If your compulsion to check devices comes first thing, Angie Tiwari, a yoga teacher and ayurveda wellbeing consultant, recommends an Indian wellness ritual known in Sanskrit as prabhate kardarshanam – which is looking at your hands for a few moments on waking to connect with your body.

‘Drawing your awareness inwards in the first moments of the day serves as a gentle reminder to keep coming back to yourself throughout the day,’ she describes.

And when you are on your phone? Prioritise connection over consumption.

‘A sense of belonging and the knowledge there is someone you could call in the middle of the night are among the strongest predictors of long-term happiness,’ says Dr Mort. ‘When your relationships feel solid, your nervous system settles and everything from mood to resilience tends to follow.’

Biohack 2: Try a one-sentence journal check-in

Traditional journalling is wonderful, says Dr Mort, but also the first thing people drop when life gets hectic. Instead, she recommends a one-sentence check-in.

‘It takes 10 seconds and still gives the psychological benefits of emotional labelling, which research shows can calm the brain and create control.’

The prompt is very simple: What is the headline of my mood right now? Write that single sentence down.

You could then ask: What is the smallest thing my future self would thank me for doing next? ‘That tiny pivot towards agency is often enough to move you out of a spiral.’

Biohack 3: Use your breathing as an emotional dashboard

Noticing your breathing is like taking a scan of how you’re feeling, describes Tiwari.

‘If you’re stressed or anxious, you’re likely to breathe short, sharp and shallow,’ she says. ‘This type of breathing doesn’t allow for the most amount of oxygen to flow through the body, so you’re not as energised as you would be breathing into the belly and diaphragm.’

Tiwari says a great way to reset is with humming breath (bhramari pranayama), where you inhale through your nose and exhale while humming.

Research shows that humming increases the amount of nitric oxide we produce by 15 times, which boosts serotonin, dopamine and oxytocin, as well as immunity and circulation.

The minimalist guide to nutrition

Biohack 1: Aim for 30 plants per week

This guideline does so much, enthuses health coach Sunni Torgman.

‘There’s evidence that people who eat 30+ plants per week have better gut health and general health outcomes than people who eat 10 or fewer.’

It’s easier to achieve than it sounds: a mushroom and lentil stew can contain 12 plants, for instance.

Aiming for this target means you’ll also eat 25 to 30g of fibre per day, which is important in lowering cholesterol and reducing the risk of heart disease, stroke, type 2 diabetes and bowel cancer.

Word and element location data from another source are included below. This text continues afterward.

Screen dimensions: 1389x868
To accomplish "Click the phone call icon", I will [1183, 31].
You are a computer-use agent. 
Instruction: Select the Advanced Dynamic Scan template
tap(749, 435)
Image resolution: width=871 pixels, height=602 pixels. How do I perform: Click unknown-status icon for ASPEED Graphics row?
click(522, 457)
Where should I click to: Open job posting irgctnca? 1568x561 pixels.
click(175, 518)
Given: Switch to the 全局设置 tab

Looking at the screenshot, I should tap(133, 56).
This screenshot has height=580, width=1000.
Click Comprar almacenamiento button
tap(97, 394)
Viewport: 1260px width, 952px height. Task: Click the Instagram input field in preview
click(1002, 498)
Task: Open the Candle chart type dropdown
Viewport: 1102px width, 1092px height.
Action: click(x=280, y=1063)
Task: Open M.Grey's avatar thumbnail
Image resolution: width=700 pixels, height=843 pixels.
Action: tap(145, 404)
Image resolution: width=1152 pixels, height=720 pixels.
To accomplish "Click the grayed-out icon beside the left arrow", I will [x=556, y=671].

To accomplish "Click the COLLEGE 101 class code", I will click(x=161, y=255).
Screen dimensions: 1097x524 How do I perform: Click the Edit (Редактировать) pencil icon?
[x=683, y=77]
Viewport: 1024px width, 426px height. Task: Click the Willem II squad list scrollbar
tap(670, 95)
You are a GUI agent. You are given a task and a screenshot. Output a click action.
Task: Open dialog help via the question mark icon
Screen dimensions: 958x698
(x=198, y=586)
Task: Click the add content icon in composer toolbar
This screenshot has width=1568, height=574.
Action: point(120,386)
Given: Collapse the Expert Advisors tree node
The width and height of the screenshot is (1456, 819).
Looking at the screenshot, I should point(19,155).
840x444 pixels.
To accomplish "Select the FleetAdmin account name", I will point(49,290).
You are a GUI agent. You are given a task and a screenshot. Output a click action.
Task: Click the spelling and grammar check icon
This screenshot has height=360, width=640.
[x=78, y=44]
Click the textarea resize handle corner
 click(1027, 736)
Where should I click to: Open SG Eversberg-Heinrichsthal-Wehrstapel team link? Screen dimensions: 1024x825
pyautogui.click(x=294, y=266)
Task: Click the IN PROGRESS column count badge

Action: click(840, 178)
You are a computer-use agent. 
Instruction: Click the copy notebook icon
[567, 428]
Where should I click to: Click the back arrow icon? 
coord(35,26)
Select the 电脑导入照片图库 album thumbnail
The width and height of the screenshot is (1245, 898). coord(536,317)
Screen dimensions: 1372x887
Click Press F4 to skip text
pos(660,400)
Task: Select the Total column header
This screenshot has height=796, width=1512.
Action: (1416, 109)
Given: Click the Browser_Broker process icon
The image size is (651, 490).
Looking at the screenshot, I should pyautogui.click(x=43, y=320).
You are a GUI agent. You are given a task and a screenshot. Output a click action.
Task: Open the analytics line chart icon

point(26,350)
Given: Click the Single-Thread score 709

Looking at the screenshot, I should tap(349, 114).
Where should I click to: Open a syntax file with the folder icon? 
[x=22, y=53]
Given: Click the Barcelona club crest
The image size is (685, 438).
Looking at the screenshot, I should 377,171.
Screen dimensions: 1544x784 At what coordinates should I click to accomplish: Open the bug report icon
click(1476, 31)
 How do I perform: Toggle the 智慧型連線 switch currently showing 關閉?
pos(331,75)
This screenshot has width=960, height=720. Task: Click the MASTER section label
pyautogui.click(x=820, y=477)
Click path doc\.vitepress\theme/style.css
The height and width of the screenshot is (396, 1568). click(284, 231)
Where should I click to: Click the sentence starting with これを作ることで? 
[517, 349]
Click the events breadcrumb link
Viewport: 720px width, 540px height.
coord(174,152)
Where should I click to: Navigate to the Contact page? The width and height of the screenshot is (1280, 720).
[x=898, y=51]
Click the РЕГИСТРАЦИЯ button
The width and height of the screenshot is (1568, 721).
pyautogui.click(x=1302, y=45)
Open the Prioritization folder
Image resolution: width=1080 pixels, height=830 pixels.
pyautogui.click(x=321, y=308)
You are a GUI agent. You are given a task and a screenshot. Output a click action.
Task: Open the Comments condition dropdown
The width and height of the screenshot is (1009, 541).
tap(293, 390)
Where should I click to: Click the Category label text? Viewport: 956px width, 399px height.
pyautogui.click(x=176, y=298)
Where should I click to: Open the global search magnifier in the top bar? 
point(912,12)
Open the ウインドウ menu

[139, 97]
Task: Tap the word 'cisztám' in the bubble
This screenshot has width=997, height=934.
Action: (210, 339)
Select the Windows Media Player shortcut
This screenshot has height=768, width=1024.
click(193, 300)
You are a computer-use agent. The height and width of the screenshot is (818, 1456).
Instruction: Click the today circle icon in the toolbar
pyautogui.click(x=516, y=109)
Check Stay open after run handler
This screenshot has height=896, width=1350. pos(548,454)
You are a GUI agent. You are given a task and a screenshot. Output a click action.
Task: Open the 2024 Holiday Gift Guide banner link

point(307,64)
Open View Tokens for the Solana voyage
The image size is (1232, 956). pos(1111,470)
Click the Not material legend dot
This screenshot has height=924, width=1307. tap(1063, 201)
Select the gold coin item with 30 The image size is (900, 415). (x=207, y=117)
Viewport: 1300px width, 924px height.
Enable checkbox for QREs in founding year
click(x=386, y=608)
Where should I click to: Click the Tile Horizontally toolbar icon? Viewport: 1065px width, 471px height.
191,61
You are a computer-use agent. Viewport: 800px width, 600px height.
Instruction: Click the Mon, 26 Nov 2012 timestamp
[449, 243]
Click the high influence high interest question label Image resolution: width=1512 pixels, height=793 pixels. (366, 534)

While diet culture often links healthiness with cutting back, embracing a food rule that encourages abundance fosters a healthier mental relationship with food, too.

Biohack 2: You need fewer supplements than you think

From the UK National Diet and Nutrition Survey data, nutritionist Tina Lond-Caulk correlates women’s nutrient needs to different reproductive stages.

Women trying to conceive often lack iron, calcium, iodine, folate and omega-3, as well as being low in magnesium and selenium. During menopause, vitamin D, calcium and protein become important for bone and muscle health.

She recommends daily leafy greens, beans, tofu, dairy/fortified plant milks, oily fish, eggs, nuts, seeds and wholegrains.

Otherwise, weak UK sunlight necessitates a vitamin D supplement between October and March, folic acid is essential pre-conception and early pregnancy, and omega-3 and iodine are useful if you rarely eat fish or dairy.

Biohack 3: Eat at regular intervals

Establishing a regular pattern around food is a foundational step, says Torgman – who encourages going no longer than four hours without eating.

‘Intermittent fasting is popular, but the biggest risk factor for bingeing is restriction,’ she confirms.

‘A lot of my clients struggle with overeating in the evenings, for example, and one of the biggest reasons is not eating enough throughout the day.’